Austérité, austérité, austérité. Voici la recette magique prônée par la Cour des Comptes et la Banque de France. Cela en devient lassant. Que cette idéologie soit à l'origine du désastre économique européen n'a pas l'air d'émousser les intentions de ces hautes autorités. Lorsque Didier Migaud dit "Notre pays s'est trop fréquemment reposé par le passé sur une embellie économique fugace pour relâcher l'effort", nous sommes plus confrontés à un jugement moral qu'à une analyse économique. Evidemment, lorsque l'on dénonce ce type de propos, on peut être accusé d'archaïsme gauchisant alors que l'exemple typique du pays qui fait exactement l'inverse de ce qui est proposé ici, ce sont les Etats Unis. Et la différence qui existe entre ces deux visions est simple : lorsque la Cour des Comptes ou la Banque de France veulent faire des "économies", les Etats Unis veulent générer des revenus. D'un côté, on se concentre sur les dépenses et les réformes, c'est la vision française, et de l'autre côté, on se polarise sur la croissance. Et cette divergence d'approche produit des résultats totalement opposés. A moins de vouloir commencer à comparer les résultats économiques européens et français avec ceux des Etats Unis. Un renouvellement serait parfaitement justifié, non pas en raison d'une idéologie, mais au moins en se basant sur un peu de pragmatisme.

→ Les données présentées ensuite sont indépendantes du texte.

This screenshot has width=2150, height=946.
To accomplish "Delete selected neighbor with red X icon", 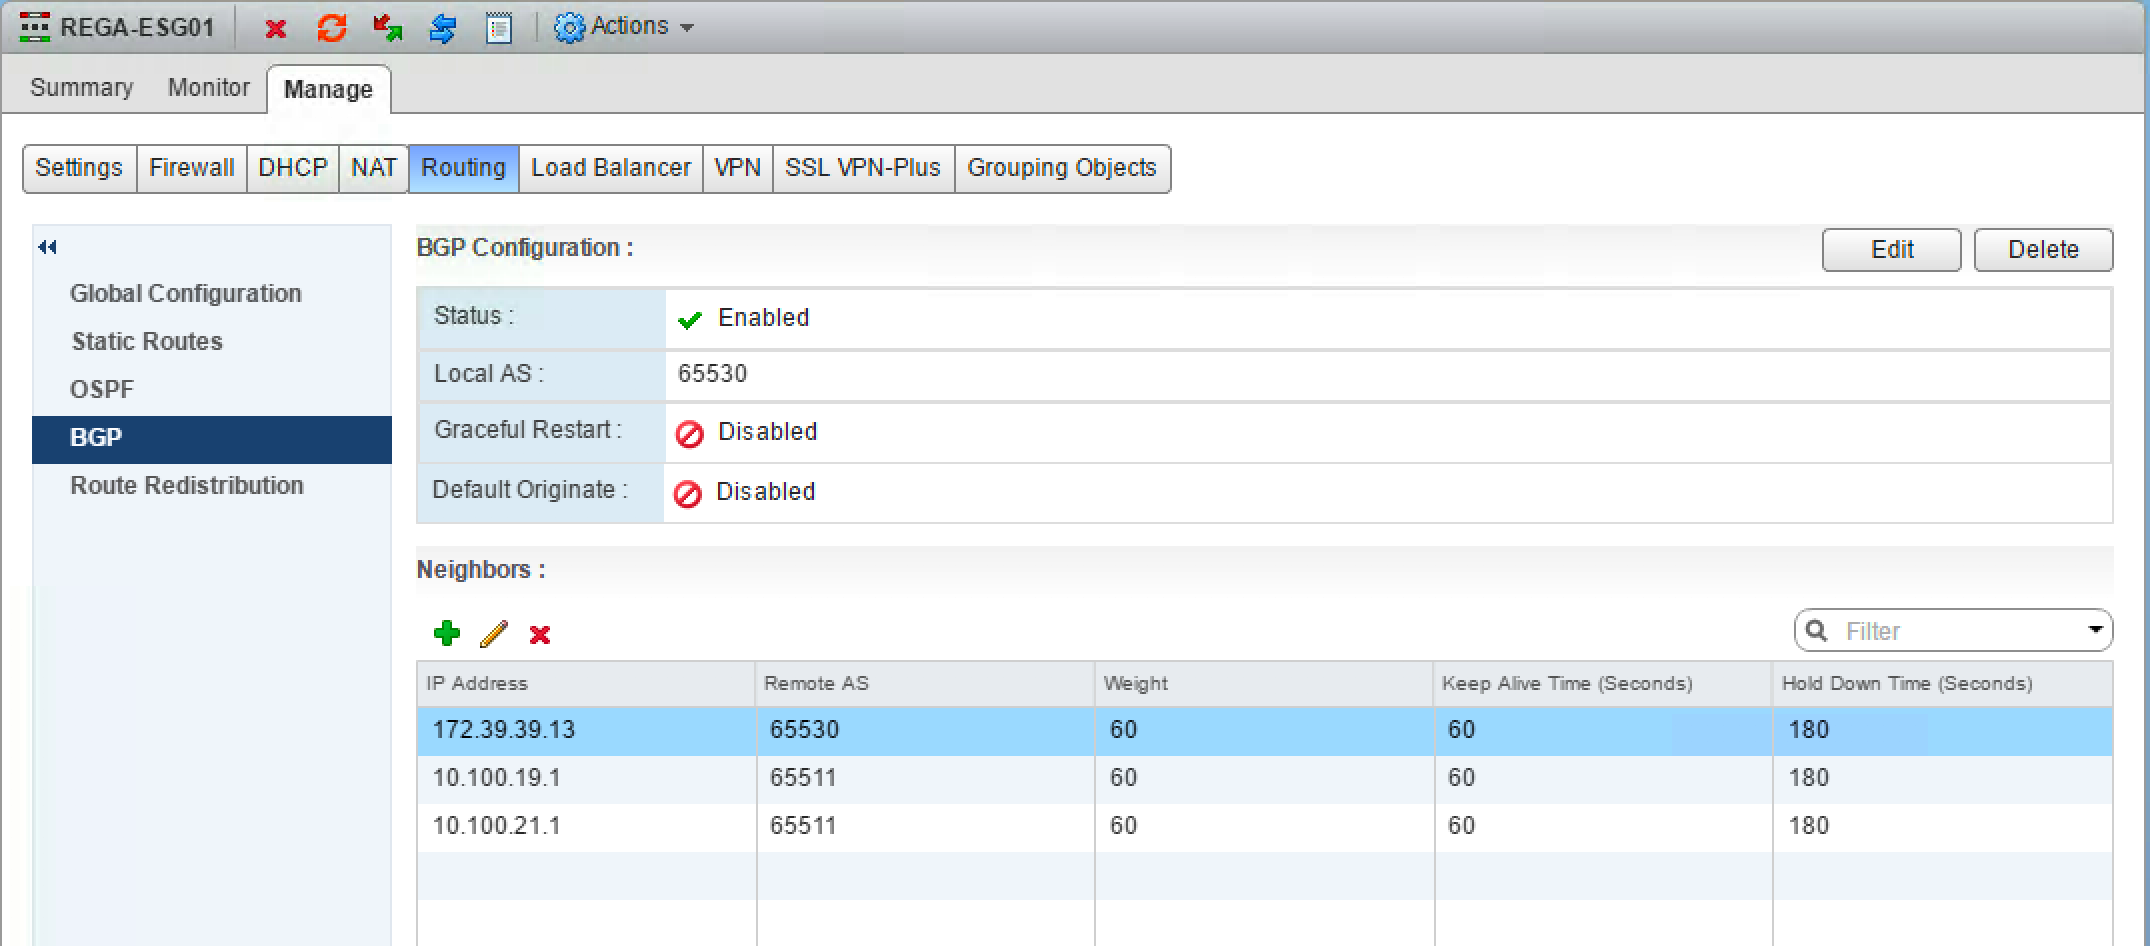I will point(540,634).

Comment expliquer une telle divergence entre ces prises positions et les réformes menées par le Gouvernement, et ce, malgré la proximité de ces personnalités avec le pouvoir en place ? 

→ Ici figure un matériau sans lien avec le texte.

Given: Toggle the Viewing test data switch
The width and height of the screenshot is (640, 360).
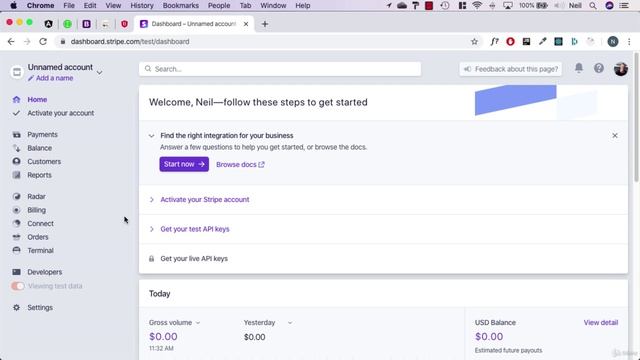Looking at the screenshot, I should (18, 286).
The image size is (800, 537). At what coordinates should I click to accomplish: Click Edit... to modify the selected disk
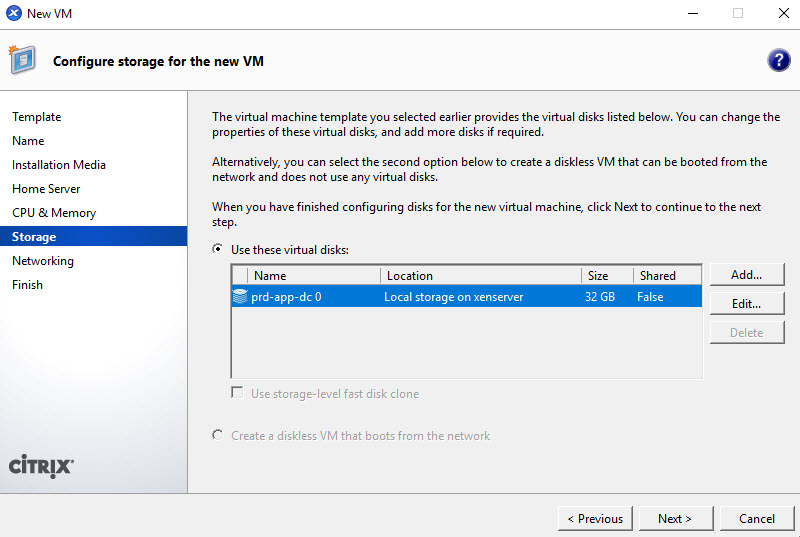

Ancien député socialiste, Didier Migaud fut nommé en 2010. A l'inverse, François Villeroy De Galhau a été nommé par décret par François Hollande, et ce, juste après avoir élaboré un rapport consacré à l'investissement pour le compte du Gouvernement. Malgré l'indépendance, il est donc possible de conclure à une unité de vision entre le Gouvernement et les têtes de ces autorités. De plus, le discours porté par Emmanuel Macron, comme celui de Manuel Valls, ne diffère pas réellement des recommandations faites par la Cour des Comptes ou par la Banque de France. Tout au plus, leur ton conservateur, qu’ils qualifient de discours de "raison", de "vérité", permet à l'exécutif de passer pour un élève rebelle. Mais dans le fond, la logique idéologique est respectée. Nous sommes dans la ligne directe du tournant de la rigueur de 1983, et tout est fait comme si, pour ces institutions, la France était restée figée depuis lors. Comme si le diagnostic de 1983 était encore valide. Mais lorsque les faits changent, il n'est pas non plus interdit de changer d'avis.